From what I’ve heard, municipalities are starting to think about what other measures can we put in place? One of the things I’ve heard discussed is drones. You know, throw a drone up and do surveillance to make sure there is nobody up on the roof, nobody standing there with a gun. It’s really sad that we’re at this point in our history that we are taking those extra measures so that people feel safe. People love to be together. We like to gather, especially in the summer. Midwestern winters are brutal. We look forward to those days where you get to be outside and see people you haven’t seen for so long and reconnect. That’s what the Fourth of July is about.
Have you talked to constituents who’ve expressed concerns about public gatherings?
I think there’s the sense that we need to live cautiously, not fearfully, and that’s kind of the motto I’m trying to adopt. I still go out in public all the time. I still am going to do speaking. I still do town halls and forums. But it is impossible to erase what happened.
After the shooting, you and 14 other senators cosponsored Senator Aquino’s assault weapons ban. What can one state banning assault weapons accomplish? Highland Park already has an assault weapons ban.
This should be a federal ban. Back in the ’90s, there was a 10-year period where there was a ban on assault weapons, then that sunset was not renewed. What can one state do? Well, somebody has to start. A lot of times, you’ll see states begin initiatives, and then they will be picked up by the federal government after a handful of states have put it in place. I’m hoping that that will be the case. I know in Illinois, there are several senators who have expressed support for this now. And House members as well.
Do you think a state ban would stand up to a court challenge? The courts invalidated Illinois’s concealed carry laws.
I’m not a constitutional lawyer, but I do know that [the Highland Park ban] actually went up to the U.S. Supreme Court, and it was upheld.
You mentioned the federal assault weapons ban. Do you think if it had still been in place, we would have fewer mass shootings?
Absolutely. There was a great drop in mass casualties and mass shootings during that 10-year period. It was really significant.
When you went to Washington to lobby for another such federal ban, who did you meet with?
I met with [Connecticut Senator] Chris Murphy, who was amazing. [California Representative] Adam Schiff. I met with [Illinois Senators] Dick Durbin and Tammy Duckworth. Not every senator is willing to meet with a group of people who want to ban assault weapons. The Uvalde parents were with us. They wore T-shirts with their children’s faces on it, kids that had been gunned down. I was, “So my name is Julie Morrison, the state senator, and I was in a parade, blah, blah, blah.” And then the person next to me says, “Yeah, my son was killed at Robb Elementary.” And I mean, it was powerful.
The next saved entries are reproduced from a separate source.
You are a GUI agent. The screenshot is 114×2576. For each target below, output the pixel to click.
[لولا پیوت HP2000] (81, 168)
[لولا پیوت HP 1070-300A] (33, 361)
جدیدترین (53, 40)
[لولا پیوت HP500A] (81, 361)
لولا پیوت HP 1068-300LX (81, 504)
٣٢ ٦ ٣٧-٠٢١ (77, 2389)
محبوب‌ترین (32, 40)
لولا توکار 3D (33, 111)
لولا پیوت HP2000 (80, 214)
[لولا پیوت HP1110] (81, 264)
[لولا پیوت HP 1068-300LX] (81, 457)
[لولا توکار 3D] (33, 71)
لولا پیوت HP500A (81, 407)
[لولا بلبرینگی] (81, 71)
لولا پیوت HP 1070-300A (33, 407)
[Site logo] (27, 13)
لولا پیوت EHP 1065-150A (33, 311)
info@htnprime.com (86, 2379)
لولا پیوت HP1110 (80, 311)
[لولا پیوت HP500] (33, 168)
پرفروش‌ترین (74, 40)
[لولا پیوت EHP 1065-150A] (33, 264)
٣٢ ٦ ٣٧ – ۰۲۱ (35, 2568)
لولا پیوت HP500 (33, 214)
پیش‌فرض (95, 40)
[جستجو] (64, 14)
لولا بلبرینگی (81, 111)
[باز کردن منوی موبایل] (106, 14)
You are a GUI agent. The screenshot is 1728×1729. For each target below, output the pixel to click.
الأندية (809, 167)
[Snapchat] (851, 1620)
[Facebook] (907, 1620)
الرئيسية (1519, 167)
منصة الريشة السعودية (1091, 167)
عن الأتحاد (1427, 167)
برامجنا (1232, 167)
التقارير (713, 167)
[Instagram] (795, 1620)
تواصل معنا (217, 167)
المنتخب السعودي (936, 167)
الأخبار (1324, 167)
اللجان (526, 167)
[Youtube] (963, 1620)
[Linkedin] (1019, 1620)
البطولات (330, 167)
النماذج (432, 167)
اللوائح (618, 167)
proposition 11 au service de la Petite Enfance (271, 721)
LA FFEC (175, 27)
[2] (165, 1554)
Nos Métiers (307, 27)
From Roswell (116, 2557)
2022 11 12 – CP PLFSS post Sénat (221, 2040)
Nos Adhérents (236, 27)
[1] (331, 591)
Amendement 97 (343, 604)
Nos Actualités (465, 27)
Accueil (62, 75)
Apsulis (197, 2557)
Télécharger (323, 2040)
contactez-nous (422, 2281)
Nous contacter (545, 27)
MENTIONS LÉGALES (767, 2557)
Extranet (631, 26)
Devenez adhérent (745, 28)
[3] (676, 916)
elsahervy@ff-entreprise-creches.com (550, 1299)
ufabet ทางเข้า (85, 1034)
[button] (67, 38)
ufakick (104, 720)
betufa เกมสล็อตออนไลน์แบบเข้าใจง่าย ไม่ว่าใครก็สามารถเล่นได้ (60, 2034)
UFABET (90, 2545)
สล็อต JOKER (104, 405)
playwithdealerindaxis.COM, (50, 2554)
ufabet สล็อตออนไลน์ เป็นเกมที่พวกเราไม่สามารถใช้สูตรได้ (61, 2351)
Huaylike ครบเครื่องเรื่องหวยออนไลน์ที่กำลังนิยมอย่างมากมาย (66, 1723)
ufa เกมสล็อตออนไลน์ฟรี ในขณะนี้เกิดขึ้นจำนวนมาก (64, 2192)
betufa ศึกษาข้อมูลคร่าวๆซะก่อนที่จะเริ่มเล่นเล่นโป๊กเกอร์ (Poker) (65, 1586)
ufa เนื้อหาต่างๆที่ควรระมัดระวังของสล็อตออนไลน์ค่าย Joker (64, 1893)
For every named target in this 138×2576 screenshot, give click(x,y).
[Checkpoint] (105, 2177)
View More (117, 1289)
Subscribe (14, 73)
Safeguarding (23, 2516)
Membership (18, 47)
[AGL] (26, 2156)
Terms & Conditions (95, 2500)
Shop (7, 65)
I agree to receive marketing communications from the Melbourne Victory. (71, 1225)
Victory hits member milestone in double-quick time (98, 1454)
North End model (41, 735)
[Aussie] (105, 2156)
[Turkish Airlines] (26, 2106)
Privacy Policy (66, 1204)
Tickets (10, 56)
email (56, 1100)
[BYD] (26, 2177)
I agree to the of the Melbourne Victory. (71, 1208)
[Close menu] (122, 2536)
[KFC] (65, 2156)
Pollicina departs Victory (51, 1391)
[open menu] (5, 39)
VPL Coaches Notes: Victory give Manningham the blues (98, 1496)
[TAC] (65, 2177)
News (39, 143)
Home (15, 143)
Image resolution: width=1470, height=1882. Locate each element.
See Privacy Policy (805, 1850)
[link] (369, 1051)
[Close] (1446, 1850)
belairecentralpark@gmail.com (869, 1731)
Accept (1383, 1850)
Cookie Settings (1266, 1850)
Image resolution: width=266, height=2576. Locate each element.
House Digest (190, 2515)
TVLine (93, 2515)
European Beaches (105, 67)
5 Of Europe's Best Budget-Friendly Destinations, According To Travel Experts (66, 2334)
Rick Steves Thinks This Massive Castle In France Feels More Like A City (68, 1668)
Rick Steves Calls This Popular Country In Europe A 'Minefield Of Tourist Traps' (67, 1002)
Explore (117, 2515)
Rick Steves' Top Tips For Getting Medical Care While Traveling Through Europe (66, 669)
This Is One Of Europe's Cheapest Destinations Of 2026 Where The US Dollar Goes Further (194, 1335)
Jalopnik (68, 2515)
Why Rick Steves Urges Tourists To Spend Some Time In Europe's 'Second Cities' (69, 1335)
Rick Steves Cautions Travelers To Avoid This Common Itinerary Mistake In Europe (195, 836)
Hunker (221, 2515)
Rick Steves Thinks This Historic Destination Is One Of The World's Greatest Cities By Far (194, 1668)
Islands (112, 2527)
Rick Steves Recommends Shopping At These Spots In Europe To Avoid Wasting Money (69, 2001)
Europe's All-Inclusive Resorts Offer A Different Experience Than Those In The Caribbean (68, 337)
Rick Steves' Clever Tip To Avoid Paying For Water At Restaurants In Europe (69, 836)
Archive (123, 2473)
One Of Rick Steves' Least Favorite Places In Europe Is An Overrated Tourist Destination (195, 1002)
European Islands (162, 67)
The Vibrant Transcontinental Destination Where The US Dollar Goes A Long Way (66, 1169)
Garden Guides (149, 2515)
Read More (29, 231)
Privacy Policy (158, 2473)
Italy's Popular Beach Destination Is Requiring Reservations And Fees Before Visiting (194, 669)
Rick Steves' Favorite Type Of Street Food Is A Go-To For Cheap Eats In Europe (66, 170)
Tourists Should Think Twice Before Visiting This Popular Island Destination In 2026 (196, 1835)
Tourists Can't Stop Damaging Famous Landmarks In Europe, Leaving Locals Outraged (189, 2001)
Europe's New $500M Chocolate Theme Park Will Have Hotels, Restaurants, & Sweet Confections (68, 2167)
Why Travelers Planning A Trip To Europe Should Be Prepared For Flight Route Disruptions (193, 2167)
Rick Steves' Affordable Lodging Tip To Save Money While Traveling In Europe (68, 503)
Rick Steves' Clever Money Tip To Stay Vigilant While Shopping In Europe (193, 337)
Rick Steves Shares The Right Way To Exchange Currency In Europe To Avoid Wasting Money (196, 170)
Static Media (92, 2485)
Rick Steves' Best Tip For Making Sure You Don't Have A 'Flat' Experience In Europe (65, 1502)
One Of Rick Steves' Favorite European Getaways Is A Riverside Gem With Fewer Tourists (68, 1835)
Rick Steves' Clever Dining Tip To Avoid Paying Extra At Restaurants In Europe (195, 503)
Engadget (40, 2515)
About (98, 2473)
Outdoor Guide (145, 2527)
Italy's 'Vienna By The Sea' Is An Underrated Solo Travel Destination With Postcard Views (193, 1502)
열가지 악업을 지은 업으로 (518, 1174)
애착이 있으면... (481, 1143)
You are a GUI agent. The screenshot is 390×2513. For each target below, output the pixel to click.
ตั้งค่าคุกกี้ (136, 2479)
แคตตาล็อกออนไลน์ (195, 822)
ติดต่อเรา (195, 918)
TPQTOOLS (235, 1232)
What was the sense you got in Washington? Do they feel like they have enough votes for an assault weapons ban?
They want it. I will say that one senator said, “We don’t have the votes.”
Can people ever feel as passionately about gun control as others do about gun rights?
I think we’re starting to see a shift where we’re prioritizing our safety. We talk about gun rights, and the Second Amendment is very clear. That’s part of our Constitution. But so is the right to live. I think we need to find a place in the middle where we can live safely.